* [TASK INSTRUCTIONS] This task calls for printing every entry exactly.

[Stored entries]
● ● ● ● ● ● ●
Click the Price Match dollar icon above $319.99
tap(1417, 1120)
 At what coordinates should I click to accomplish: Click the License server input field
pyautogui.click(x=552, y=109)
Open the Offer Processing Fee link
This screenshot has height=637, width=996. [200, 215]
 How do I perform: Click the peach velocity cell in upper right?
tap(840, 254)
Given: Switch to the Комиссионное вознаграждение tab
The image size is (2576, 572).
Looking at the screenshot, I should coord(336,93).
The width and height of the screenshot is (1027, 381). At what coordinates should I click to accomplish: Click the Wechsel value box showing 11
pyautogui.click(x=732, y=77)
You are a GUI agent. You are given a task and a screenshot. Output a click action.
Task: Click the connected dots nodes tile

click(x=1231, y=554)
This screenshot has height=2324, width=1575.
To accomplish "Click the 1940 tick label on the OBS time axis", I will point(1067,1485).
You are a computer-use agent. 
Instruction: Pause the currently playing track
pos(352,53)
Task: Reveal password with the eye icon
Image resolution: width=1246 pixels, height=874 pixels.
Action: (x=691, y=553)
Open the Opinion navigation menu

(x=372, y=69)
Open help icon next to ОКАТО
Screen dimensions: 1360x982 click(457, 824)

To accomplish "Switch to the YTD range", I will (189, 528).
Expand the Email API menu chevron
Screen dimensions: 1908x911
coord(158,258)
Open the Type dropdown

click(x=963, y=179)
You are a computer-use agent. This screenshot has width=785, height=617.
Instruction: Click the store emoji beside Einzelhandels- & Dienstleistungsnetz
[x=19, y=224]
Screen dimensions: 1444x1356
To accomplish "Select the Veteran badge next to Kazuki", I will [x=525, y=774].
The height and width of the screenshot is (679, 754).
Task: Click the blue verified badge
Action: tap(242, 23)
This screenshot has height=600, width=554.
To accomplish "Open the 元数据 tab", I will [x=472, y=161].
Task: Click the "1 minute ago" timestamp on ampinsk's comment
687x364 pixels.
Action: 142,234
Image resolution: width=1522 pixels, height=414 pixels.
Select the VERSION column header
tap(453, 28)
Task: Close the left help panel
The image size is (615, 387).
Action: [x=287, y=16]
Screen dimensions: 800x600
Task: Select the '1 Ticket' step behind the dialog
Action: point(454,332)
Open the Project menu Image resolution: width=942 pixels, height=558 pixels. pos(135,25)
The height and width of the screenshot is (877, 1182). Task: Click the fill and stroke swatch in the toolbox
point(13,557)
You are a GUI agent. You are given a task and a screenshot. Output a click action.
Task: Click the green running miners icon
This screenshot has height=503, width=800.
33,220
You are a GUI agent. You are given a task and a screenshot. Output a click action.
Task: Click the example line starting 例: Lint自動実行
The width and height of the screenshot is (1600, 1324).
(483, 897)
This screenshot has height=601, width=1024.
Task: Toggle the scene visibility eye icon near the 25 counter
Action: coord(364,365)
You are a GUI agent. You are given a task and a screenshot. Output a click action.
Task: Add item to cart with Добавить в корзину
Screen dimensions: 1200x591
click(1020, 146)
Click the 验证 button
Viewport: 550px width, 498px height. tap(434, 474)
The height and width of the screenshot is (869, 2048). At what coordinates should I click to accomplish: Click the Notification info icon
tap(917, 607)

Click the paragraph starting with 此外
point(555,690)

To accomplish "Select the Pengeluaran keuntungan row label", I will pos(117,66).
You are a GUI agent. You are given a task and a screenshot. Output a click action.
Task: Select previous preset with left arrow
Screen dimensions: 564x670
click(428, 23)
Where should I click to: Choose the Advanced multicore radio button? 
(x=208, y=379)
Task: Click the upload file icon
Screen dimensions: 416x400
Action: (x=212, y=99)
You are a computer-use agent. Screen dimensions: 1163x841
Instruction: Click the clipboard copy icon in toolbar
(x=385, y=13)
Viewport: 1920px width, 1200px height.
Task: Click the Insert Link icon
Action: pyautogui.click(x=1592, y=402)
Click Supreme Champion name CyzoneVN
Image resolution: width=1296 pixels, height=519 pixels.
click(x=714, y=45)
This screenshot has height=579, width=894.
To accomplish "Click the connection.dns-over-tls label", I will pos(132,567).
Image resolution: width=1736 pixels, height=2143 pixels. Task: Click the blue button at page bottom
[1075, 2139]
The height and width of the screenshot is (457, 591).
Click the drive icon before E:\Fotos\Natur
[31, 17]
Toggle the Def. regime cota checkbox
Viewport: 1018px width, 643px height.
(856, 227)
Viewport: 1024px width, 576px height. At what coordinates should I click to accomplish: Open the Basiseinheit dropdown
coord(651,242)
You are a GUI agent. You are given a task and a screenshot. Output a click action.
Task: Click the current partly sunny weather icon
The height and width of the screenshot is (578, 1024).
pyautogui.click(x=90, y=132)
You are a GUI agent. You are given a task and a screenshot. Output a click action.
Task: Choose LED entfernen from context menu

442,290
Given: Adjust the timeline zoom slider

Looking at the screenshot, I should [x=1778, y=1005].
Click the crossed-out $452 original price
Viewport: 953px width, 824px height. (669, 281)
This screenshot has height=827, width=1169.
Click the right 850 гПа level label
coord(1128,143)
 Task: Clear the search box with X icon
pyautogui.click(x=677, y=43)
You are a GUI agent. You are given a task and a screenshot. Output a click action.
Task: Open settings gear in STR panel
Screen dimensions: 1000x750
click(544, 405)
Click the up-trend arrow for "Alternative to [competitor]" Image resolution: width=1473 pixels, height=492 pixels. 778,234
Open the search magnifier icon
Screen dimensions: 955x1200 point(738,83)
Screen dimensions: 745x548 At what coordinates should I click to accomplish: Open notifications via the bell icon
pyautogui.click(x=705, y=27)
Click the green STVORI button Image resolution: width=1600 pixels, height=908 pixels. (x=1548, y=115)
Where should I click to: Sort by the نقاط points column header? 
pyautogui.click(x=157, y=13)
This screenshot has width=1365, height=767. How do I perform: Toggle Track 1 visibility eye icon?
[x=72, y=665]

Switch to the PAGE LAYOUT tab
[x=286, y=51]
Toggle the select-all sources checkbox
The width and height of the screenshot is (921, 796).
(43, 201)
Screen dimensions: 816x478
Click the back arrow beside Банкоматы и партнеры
● ● ● ● ● ● ●
* [TASK RESULT]
Click the Price Match dollar icon above $319.99
tap(1417, 1120)
 At what coordinates should I click to accomplish: Click the License server input field
pyautogui.click(x=552, y=109)
Open the Offer Processing Fee link
This screenshot has height=637, width=996. [200, 215]
 How do I perform: Click the peach velocity cell in upper right?
tap(840, 254)
Given: Switch to the Комиссионное вознаграждение tab
The image size is (2576, 572).
Looking at the screenshot, I should coord(336,93).
The width and height of the screenshot is (1027, 381). At what coordinates should I click to accomplish: Click the Wechsel value box showing 11
pyautogui.click(x=732, y=77)
You are a GUI agent. You are given a task and a screenshot. Output a click action.
Task: Click the connected dots nodes tile

click(x=1231, y=554)
This screenshot has height=2324, width=1575.
To accomplish "Click the 1940 tick label on the OBS time axis", I will point(1067,1485).
You are a computer-use agent. 
Instruction: Pause the currently playing track
pos(352,53)
Task: Reveal password with the eye icon
Image resolution: width=1246 pixels, height=874 pixels.
Action: (x=691, y=553)
Open the Opinion navigation menu

(x=372, y=69)
Open help icon next to ОКАТО
Screen dimensions: 1360x982 click(457, 824)

To accomplish "Switch to the YTD range", I will (189, 528).
Expand the Email API menu chevron
Screen dimensions: 1908x911
coord(158,258)
Open the Type dropdown

click(x=963, y=179)
You are a computer-use agent. This screenshot has width=785, height=617.
Instruction: Click the store emoji beside Einzelhandels- & Dienstleistungsnetz
[x=19, y=224]
Screen dimensions: 1444x1356
To accomplish "Select the Veteran badge next to Kazuki", I will [x=525, y=774].
The height and width of the screenshot is (679, 754).
Task: Click the blue verified badge
Action: tap(242, 23)
This screenshot has height=600, width=554.
To accomplish "Open the 元数据 tab", I will [x=472, y=161].
Task: Click the "1 minute ago" timestamp on ampinsk's comment
687x364 pixels.
Action: 142,234
Image resolution: width=1522 pixels, height=414 pixels.
Select the VERSION column header
tap(453, 28)
Task: Close the left help panel
The image size is (615, 387).
Action: [x=287, y=16]
Screen dimensions: 800x600
Task: Select the '1 Ticket' step behind the dialog
Action: point(454,332)
Open the Project menu Image resolution: width=942 pixels, height=558 pixels. pos(135,25)
The height and width of the screenshot is (877, 1182). Task: Click the fill and stroke swatch in the toolbox
point(13,557)
You are a GUI agent. You are given a task and a screenshot. Output a click action.
Task: Click the green running miners icon
This screenshot has height=503, width=800.
33,220
You are a GUI agent. You are given a task and a screenshot. Output a click action.
Task: Click the example line starting 例: Lint自動実行
The width and height of the screenshot is (1600, 1324).
(483, 897)
This screenshot has height=601, width=1024.
Task: Toggle the scene visibility eye icon near the 25 counter
Action: coord(364,365)
You are a GUI agent. You are given a task and a screenshot. Output a click action.
Task: Add item to cart with Добавить в корзину
Screen dimensions: 1200x591
click(1020, 146)
Click the 验证 button
Viewport: 550px width, 498px height. tap(434, 474)
The height and width of the screenshot is (869, 2048). At what coordinates should I click to accomplish: Click the Notification info icon
tap(917, 607)

Click the paragraph starting with 此外
point(555,690)

To accomplish "Select the Pengeluaran keuntungan row label", I will pos(117,66).
You are a GUI agent. You are given a task and a screenshot. Output a click action.
Task: Select previous preset with left arrow
Screen dimensions: 564x670
click(428, 23)
Where should I click to: Choose the Advanced multicore radio button? 
(x=208, y=379)
Task: Click the upload file icon
Screen dimensions: 416x400
Action: (x=212, y=99)
You are a computer-use agent. Screen dimensions: 1163x841
Instruction: Click the clipboard copy icon in toolbar
(x=385, y=13)
Viewport: 1920px width, 1200px height.
Task: Click the Insert Link icon
Action: pyautogui.click(x=1592, y=402)
Click Supreme Champion name CyzoneVN
Image resolution: width=1296 pixels, height=519 pixels.
click(x=714, y=45)
This screenshot has height=579, width=894.
To accomplish "Click the connection.dns-over-tls label", I will pos(132,567).
Image resolution: width=1736 pixels, height=2143 pixels. Task: Click the blue button at page bottom
[1075, 2139]
The height and width of the screenshot is (457, 591).
Click the drive icon before E:\Fotos\Natur
[31, 17]
Toggle the Def. regime cota checkbox
Viewport: 1018px width, 643px height.
(856, 227)
Viewport: 1024px width, 576px height. At what coordinates should I click to accomplish: Open the Basiseinheit dropdown
coord(651,242)
You are a GUI agent. You are given a task and a screenshot. Output a click action.
Task: Click the current partly sunny weather icon
The height and width of the screenshot is (578, 1024).
pyautogui.click(x=90, y=132)
You are a GUI agent. You are given a task and a screenshot. Output a click action.
Task: Choose LED entfernen from context menu

442,290
Given: Adjust the timeline zoom slider

Looking at the screenshot, I should [x=1778, y=1005].
Click the crossed-out $452 original price
Viewport: 953px width, 824px height. (669, 281)
This screenshot has height=827, width=1169.
Click the right 850 гПа level label
coord(1128,143)
 Task: Clear the search box with X icon
pyautogui.click(x=677, y=43)
You are a GUI agent. You are given a task and a screenshot. Output a click action.
Task: Open settings gear in STR panel
Screen dimensions: 1000x750
click(544, 405)
Click the up-trend arrow for "Alternative to [competitor]" Image resolution: width=1473 pixels, height=492 pixels. 778,234
Open the search magnifier icon
Screen dimensions: 955x1200 point(738,83)
Screen dimensions: 745x548 At what coordinates should I click to accomplish: Open notifications via the bell icon
pyautogui.click(x=705, y=27)
Click the green STVORI button Image resolution: width=1600 pixels, height=908 pixels. (x=1548, y=115)
Where should I click to: Sort by the نقاط points column header? 
pyautogui.click(x=157, y=13)
This screenshot has width=1365, height=767. How do I perform: Toggle Track 1 visibility eye icon?
[x=72, y=665]

Switch to the PAGE LAYOUT tab
[x=286, y=51]
Toggle the select-all sources checkbox
The width and height of the screenshot is (921, 796).
(43, 201)
Screen dimensions: 816x478
Click the back arrow beside Банкоматы и партнеры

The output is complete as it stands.